I am an amateur programmer. I created an application which consists of a single, self-signed jar file. The application will be used only by students in my math class, so I think self-signing is okay.
I followed the Oracle instructions to sign the jar and then used the jarsigner tool to verify the jar. Supposedly, it was fine.
In the .jnlp file, I included the security tag with all-permissions:
<security>
<all-permissions/>
</security>
When the program launches, however, I never see a dialog prompting the user to accept the certificate or asking for some kind of permission to run on the client computer. It was my understanding that I should see such a dialog, according to Oracle documentation.
I have read this page on stackoverflow:
JNLP get a permission
and I have a similar situation in that I get a security exception. In my case, the exception is thrown when the app attempts to show a filechooser dialog:
java.security.AccessControlException: access denied (java.util.PropertyPermission user.home read)
This is because the user was never asked to provide permission. I believe I followed the advice on that stackoverflow page, but it doesn't seem to be working for me. It's like the jar appears to be unsigned. I even tried removing the all-permissions tag and got exactly the same behavior.
I have looked inside the jar and I can see that the two required files are in there: MYKEY.DSA and MYKEY.SF. I looked inside the readable one (.SF) and it contains the text that should be there. I believe that is all the jar needs in order to be signed.
So here are my questions:
1) Does it matter what the names are of the .DSA and .SF files are, with respect to the app? Currently they just have the name of the alias I used with keytool.
2) Does it matter if the java version on my server is 1.7 while the java version on my development computer is 1.6? I need to compile in 1.6 because our school has not upgraded to 1.7, so when it runs on client computers it needs to be 1.6.

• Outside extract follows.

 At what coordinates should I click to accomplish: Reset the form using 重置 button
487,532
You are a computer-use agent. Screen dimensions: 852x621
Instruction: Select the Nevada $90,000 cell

3) Is there a way to determine which version of jarsigner I am using when I run it from the terminal? I tried jarsigner -version, but that is not one of the options. I notice that the top of the MYKEY.SF file looks like this:
Signature-Version: 1.0
Created-By: 1.4.2-02 (Blackdown Java-Linux Team)
SHA1-Digest-Manifest: OHMs6w/CQlG3MVYNxC7l1vTWdZw=
Name: org/arps/tranz/TranzActionMap.class
SHA1-Digest: dSI3RKfgUrRHbwnZLyXbkiJLWdU=
Does this mean that there is actually some older version of jarsigner running? I didn't think Java 1.4 was still on my computer. In any case, my version of jarsigner seems to create the same kind of file as seen here:
http://docs.oracle.com/javase/tutorial/deployment/jar/intro.html
I don't know if files created by a 1.6 jarsigner or 1.7 jarsigner look any different, or if it should matter.
4) If the version of jarsigner is the culprit, how do I force a newer version of jarsigner to run from the terminal (Ubuntu)?
Thanks for your help. As I said at the start, I am an amateur programmer. All I really want to do is to be ready for my classes next week.
UPDATE:
After struggling for quite a time with a jar tool that couldn't find libjli.so, I have now successfully used the 1.6 jar tool and jarsigner tool, so that the top of the MYKEY.SF file looks like this:
Signature-Version: 1.0
SHA1-Digest-Manifest-Main-Attributes: DGUFMaJYirZi//67NI+M5RVi63k=
Created-By: 1.6.0_03 (Sun Microsystems Inc.)
SHA1-Digest-Manifest: ZPS3aOyPW/tymxbGdfe4/qBVK/g=
But I still get the same behavior, where the app starts to launch without asking the user to accept the certificate. So now my main question is:
Does it matter that the jar was created with 1.6 while my server is running 1.7?
I don't know how much java activity actually happens on the server. At some point, it switches over to the client computer but I assume parts of jnlp happen on the server first.